[Data excerpts]
- - - -

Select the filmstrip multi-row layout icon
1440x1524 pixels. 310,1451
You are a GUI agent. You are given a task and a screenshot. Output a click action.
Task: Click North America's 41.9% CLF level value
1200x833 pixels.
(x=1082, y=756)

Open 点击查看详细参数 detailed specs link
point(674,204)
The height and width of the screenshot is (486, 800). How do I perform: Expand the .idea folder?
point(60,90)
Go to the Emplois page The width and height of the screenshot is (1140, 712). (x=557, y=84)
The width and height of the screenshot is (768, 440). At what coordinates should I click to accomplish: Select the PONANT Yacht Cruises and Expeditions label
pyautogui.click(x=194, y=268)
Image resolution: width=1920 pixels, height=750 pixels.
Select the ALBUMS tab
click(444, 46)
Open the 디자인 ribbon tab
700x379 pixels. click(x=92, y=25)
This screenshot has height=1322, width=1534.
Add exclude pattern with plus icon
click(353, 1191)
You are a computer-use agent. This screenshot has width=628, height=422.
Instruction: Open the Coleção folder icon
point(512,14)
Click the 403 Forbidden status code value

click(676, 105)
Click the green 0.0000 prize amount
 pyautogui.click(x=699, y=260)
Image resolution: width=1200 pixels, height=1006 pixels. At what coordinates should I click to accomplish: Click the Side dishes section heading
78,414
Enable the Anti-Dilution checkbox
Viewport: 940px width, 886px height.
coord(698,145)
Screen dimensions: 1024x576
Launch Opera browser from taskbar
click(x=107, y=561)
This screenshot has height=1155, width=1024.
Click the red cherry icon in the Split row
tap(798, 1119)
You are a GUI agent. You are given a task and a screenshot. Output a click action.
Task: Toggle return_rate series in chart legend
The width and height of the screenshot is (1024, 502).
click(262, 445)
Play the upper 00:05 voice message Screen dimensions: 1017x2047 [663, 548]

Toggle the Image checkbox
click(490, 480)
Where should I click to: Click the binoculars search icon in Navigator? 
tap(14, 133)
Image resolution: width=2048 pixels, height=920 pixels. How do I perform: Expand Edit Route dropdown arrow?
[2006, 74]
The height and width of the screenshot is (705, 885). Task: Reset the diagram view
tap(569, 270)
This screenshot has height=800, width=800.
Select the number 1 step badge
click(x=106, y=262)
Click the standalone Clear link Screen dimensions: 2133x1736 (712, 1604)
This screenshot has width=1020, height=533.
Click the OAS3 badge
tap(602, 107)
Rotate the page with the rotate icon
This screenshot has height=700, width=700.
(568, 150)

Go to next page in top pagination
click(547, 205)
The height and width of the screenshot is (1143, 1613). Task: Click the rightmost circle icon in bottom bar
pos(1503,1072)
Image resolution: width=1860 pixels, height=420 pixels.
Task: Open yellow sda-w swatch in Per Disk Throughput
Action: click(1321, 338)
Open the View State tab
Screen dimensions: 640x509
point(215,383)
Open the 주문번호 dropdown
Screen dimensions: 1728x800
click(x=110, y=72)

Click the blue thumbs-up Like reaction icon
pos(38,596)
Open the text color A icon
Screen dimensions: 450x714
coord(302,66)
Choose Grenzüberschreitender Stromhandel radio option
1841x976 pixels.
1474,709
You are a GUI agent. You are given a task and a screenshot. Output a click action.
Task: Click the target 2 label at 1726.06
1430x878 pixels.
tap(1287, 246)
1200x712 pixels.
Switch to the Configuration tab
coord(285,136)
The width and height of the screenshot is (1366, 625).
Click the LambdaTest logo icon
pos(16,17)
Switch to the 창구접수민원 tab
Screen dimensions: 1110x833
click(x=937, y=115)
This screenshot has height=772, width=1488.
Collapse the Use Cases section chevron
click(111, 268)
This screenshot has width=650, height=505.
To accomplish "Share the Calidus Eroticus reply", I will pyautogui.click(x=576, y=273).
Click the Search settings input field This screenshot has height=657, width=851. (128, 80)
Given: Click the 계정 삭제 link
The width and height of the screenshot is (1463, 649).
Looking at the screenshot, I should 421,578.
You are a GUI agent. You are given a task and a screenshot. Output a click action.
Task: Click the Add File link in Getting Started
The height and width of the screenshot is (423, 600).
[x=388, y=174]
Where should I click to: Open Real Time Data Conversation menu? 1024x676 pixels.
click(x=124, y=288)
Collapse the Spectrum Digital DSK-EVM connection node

- - - -

-- Task statement --
All records above are to be output again exactly as they stand.

-- Result of this task --
Select the filmstrip multi-row layout icon
1440x1524 pixels. 310,1451
You are a GUI agent. You are given a task and a screenshot. Output a click action.
Task: Click North America's 41.9% CLF level value
1200x833 pixels.
(x=1082, y=756)

Open 点击查看详细参数 detailed specs link
point(674,204)
The height and width of the screenshot is (486, 800). How do I perform: Expand the .idea folder?
point(60,90)
Go to the Emplois page The width and height of the screenshot is (1140, 712). (x=557, y=84)
The width and height of the screenshot is (768, 440). At what coordinates should I click to accomplish: Select the PONANT Yacht Cruises and Expeditions label
pyautogui.click(x=194, y=268)
Image resolution: width=1920 pixels, height=750 pixels.
Select the ALBUMS tab
click(444, 46)
Open the 디자인 ribbon tab
700x379 pixels. click(x=92, y=25)
This screenshot has height=1322, width=1534.
Add exclude pattern with plus icon
click(353, 1191)
You are a computer-use agent. This screenshot has width=628, height=422.
Instruction: Open the Coleção folder icon
point(512,14)
Click the 403 Forbidden status code value

click(676, 105)
Click the green 0.0000 prize amount
 pyautogui.click(x=699, y=260)
Image resolution: width=1200 pixels, height=1006 pixels. At what coordinates should I click to accomplish: Click the Side dishes section heading
78,414
Enable the Anti-Dilution checkbox
Viewport: 940px width, 886px height.
coord(698,145)
Screen dimensions: 1024x576
Launch Opera browser from taskbar
click(x=107, y=561)
This screenshot has height=1155, width=1024.
Click the red cherry icon in the Split row
tap(798, 1119)
You are a GUI agent. You are given a task and a screenshot. Output a click action.
Task: Toggle return_rate series in chart legend
The width and height of the screenshot is (1024, 502).
click(262, 445)
Play the upper 00:05 voice message Screen dimensions: 1017x2047 [663, 548]

Toggle the Image checkbox
click(490, 480)
Where should I click to: Click the binoculars search icon in Navigator? 
tap(14, 133)
Image resolution: width=2048 pixels, height=920 pixels. How do I perform: Expand Edit Route dropdown arrow?
[2006, 74]
The height and width of the screenshot is (705, 885). Task: Reset the diagram view
tap(569, 270)
This screenshot has height=800, width=800.
Select the number 1 step badge
click(x=106, y=262)
Click the standalone Clear link Screen dimensions: 2133x1736 (712, 1604)
This screenshot has width=1020, height=533.
Click the OAS3 badge
tap(602, 107)
Rotate the page with the rotate icon
This screenshot has height=700, width=700.
(568, 150)

Go to next page in top pagination
click(547, 205)
The height and width of the screenshot is (1143, 1613). Task: Click the rightmost circle icon in bottom bar
pos(1503,1072)
Image resolution: width=1860 pixels, height=420 pixels.
Task: Open yellow sda-w swatch in Per Disk Throughput
Action: click(1321, 338)
Open the View State tab
Screen dimensions: 640x509
point(215,383)
Open the 주문번호 dropdown
Screen dimensions: 1728x800
click(x=110, y=72)

Click the blue thumbs-up Like reaction icon
pos(38,596)
Open the text color A icon
Screen dimensions: 450x714
coord(302,66)
Choose Grenzüberschreitender Stromhandel radio option
1841x976 pixels.
1474,709
You are a GUI agent. You are given a task and a screenshot. Output a click action.
Task: Click the target 2 label at 1726.06
1430x878 pixels.
tap(1287, 246)
1200x712 pixels.
Switch to the Configuration tab
coord(285,136)
The width and height of the screenshot is (1366, 625).
Click the LambdaTest logo icon
pos(16,17)
Switch to the 창구접수민원 tab
Screen dimensions: 1110x833
click(x=937, y=115)
This screenshot has height=772, width=1488.
Collapse the Use Cases section chevron
click(111, 268)
This screenshot has width=650, height=505.
To accomplish "Share the Calidus Eroticus reply", I will pyautogui.click(x=576, y=273).
Click the Search settings input field This screenshot has height=657, width=851. (128, 80)
Given: Click the 계정 삭제 link
The width and height of the screenshot is (1463, 649).
Looking at the screenshot, I should 421,578.
You are a GUI agent. You are given a task and a screenshot. Output a click action.
Task: Click the Add File link in Getting Started
The height and width of the screenshot is (423, 600).
[x=388, y=174]
Where should I click to: Open Real Time Data Conversation menu? 1024x676 pixels.
click(x=124, y=288)
Collapse the Spectrum Digital DSK-EVM connection node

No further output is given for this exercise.